------ Supplied entries
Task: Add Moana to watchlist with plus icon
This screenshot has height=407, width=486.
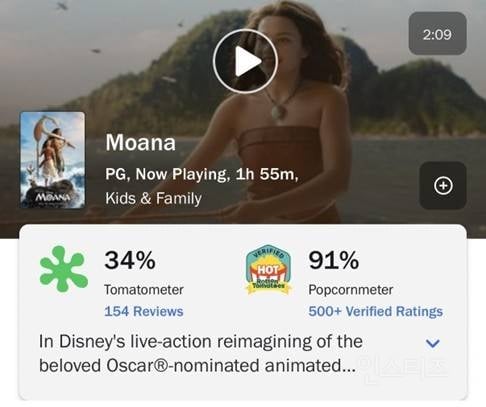Action: (x=443, y=186)
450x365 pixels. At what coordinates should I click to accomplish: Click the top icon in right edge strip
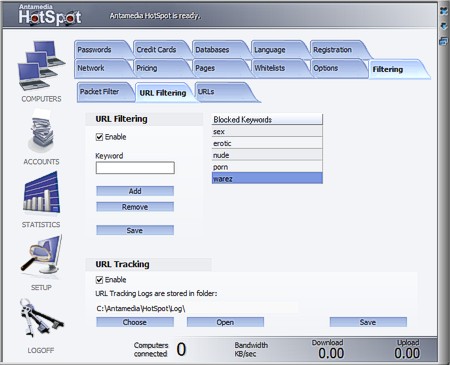(x=444, y=11)
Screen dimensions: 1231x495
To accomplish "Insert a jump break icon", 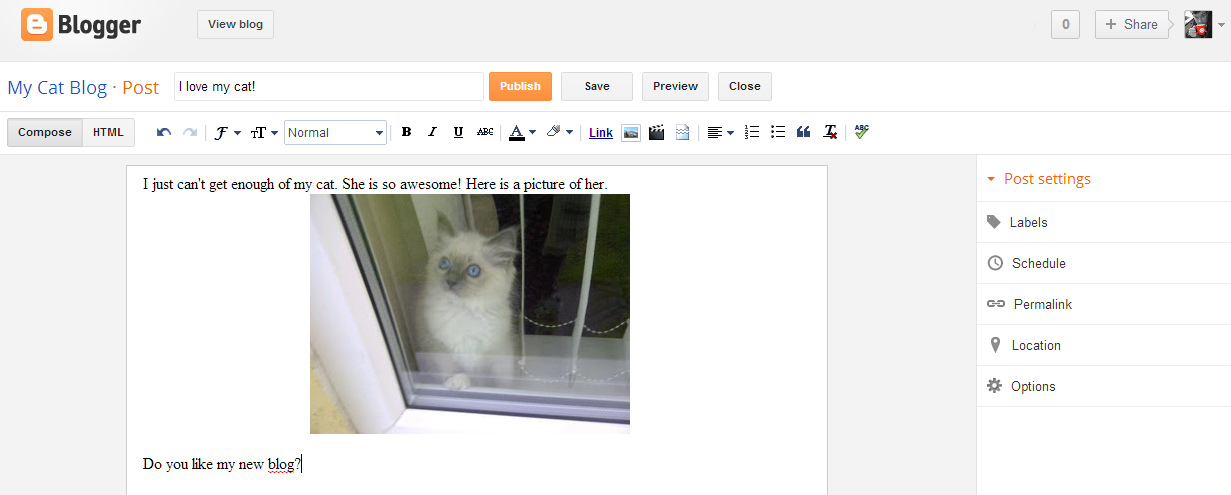I will point(682,133).
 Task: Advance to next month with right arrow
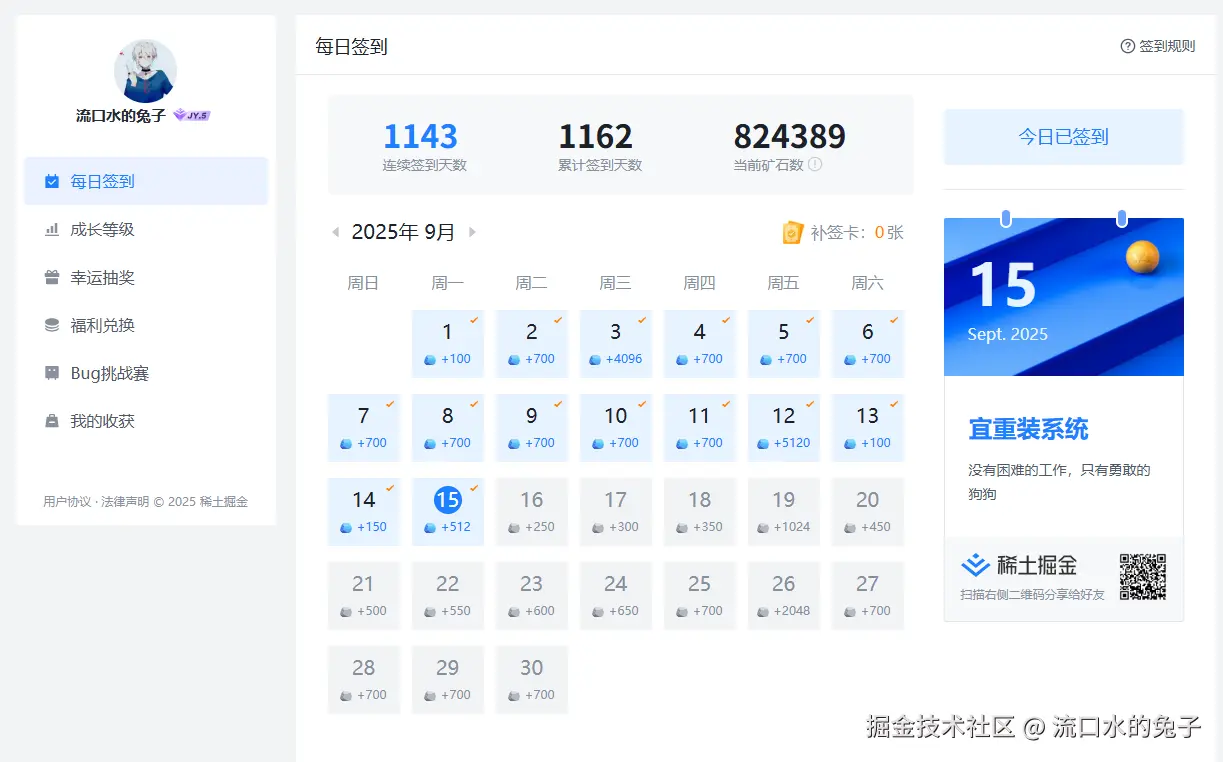(472, 231)
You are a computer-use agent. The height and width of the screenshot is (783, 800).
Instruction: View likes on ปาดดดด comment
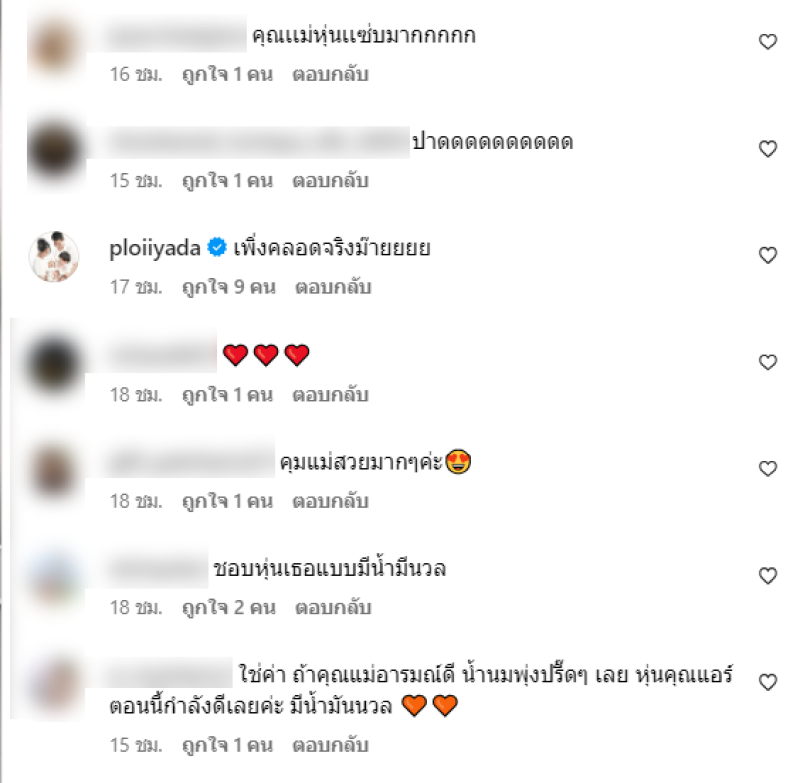(228, 181)
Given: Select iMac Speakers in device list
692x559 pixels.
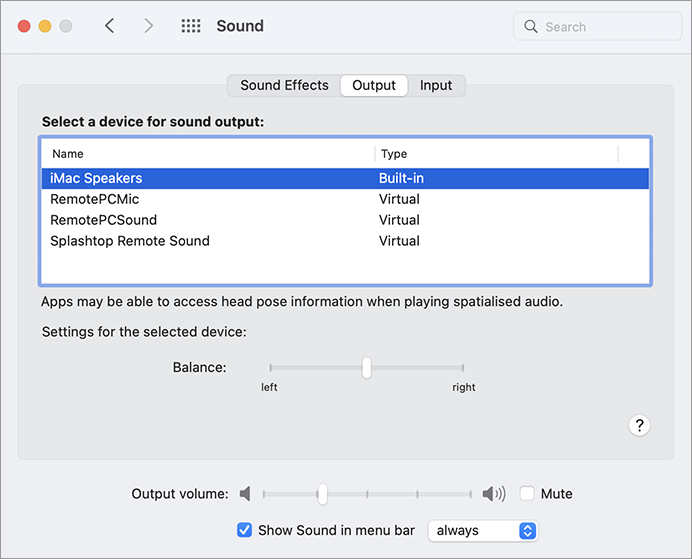Looking at the screenshot, I should (x=96, y=178).
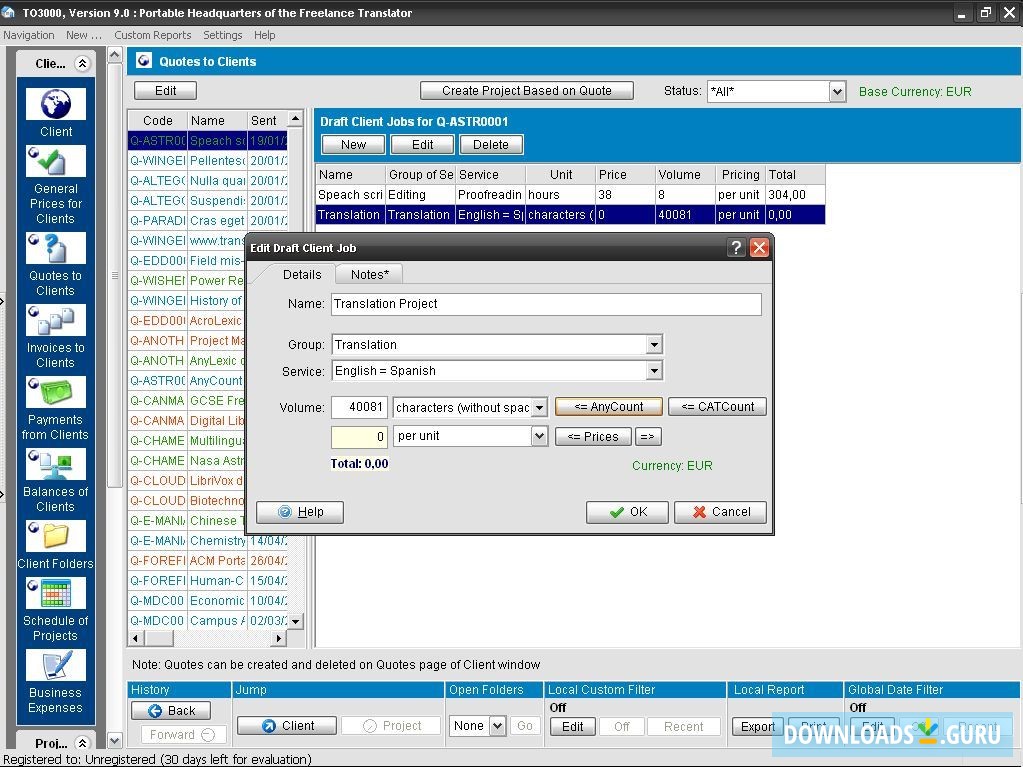1023x767 pixels.
Task: Click inside the Name input field
Action: 545,304
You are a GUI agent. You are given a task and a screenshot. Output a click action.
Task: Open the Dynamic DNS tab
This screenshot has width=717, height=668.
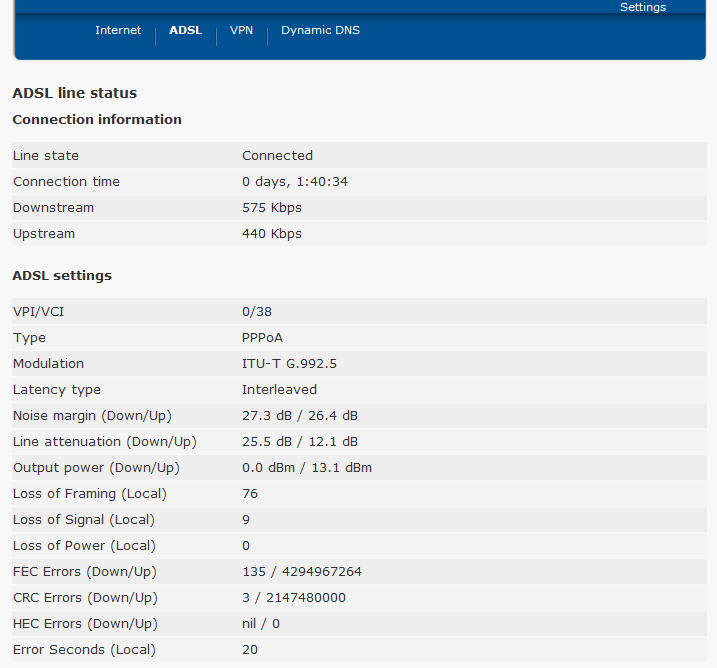click(x=320, y=30)
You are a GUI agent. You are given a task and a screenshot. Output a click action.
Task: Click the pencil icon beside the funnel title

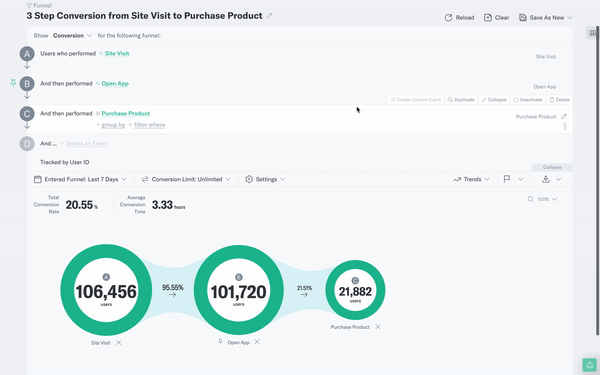(269, 16)
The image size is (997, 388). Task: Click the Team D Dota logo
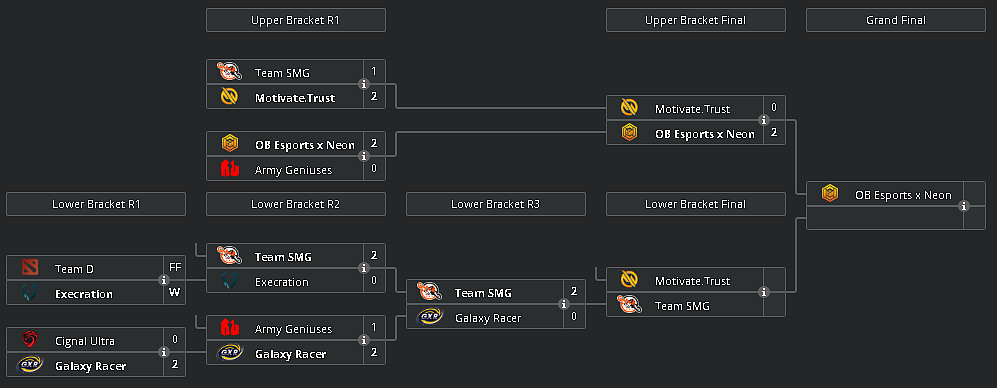pyautogui.click(x=29, y=268)
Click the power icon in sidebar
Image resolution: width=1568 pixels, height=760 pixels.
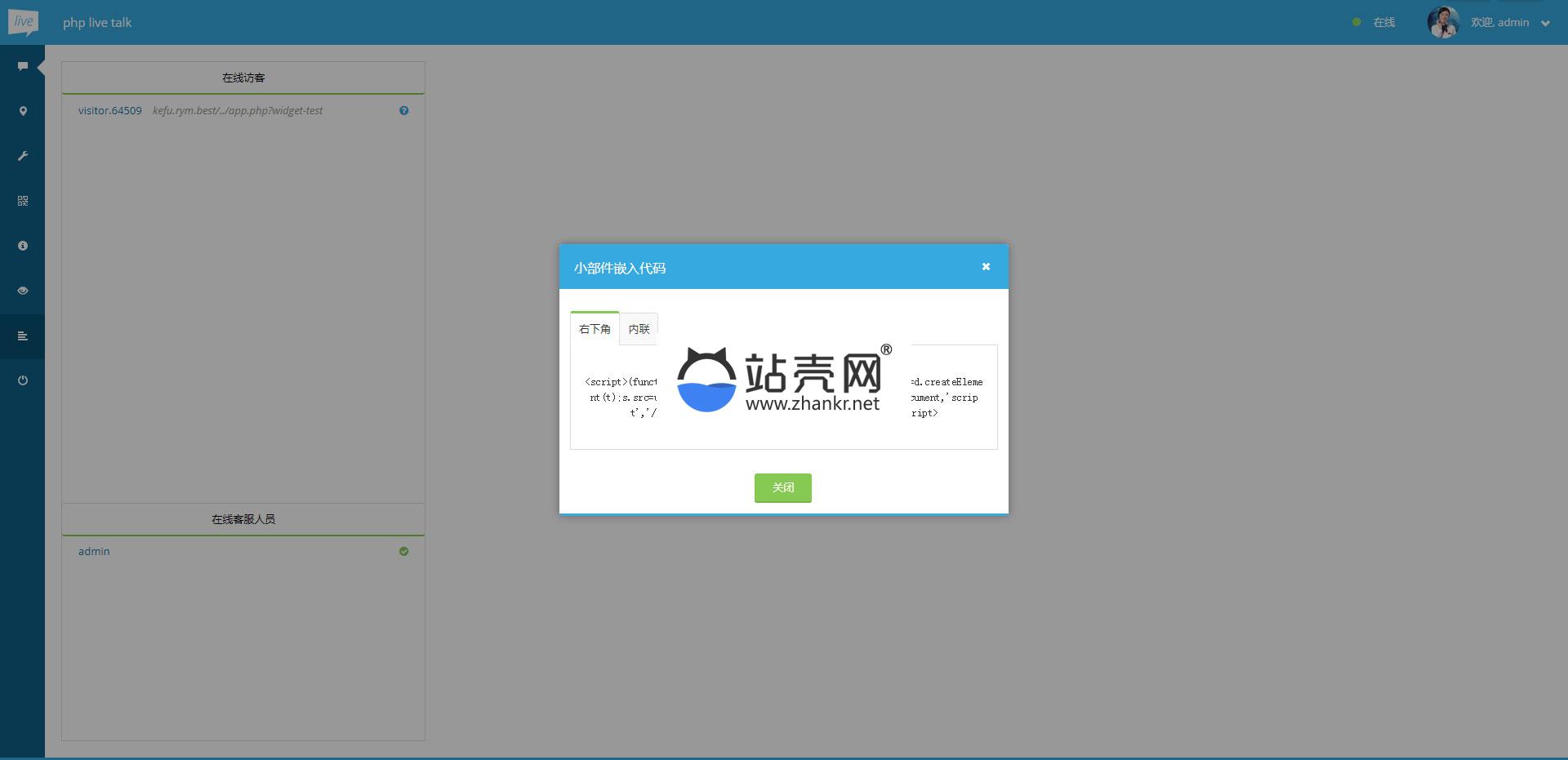click(x=23, y=380)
------------
◆ **The problem**
Return exactly the lines from the line with "This screenshot has width=717, height=668." through the last line of the data above, both included; pictures do not go in the answer.

◆ **Problem solution**
This screenshot has width=717, height=668.
click(x=320, y=30)
You are a GUI agent. You are given a task and a screenshot. Output a click action.
Task: Click the pencil icon beside the funnel title

(269, 16)
The image size is (997, 388). Task: Click the Team D Dota logo
pyautogui.click(x=29, y=268)
Click the power icon in sidebar
Image resolution: width=1568 pixels, height=760 pixels.
click(x=23, y=380)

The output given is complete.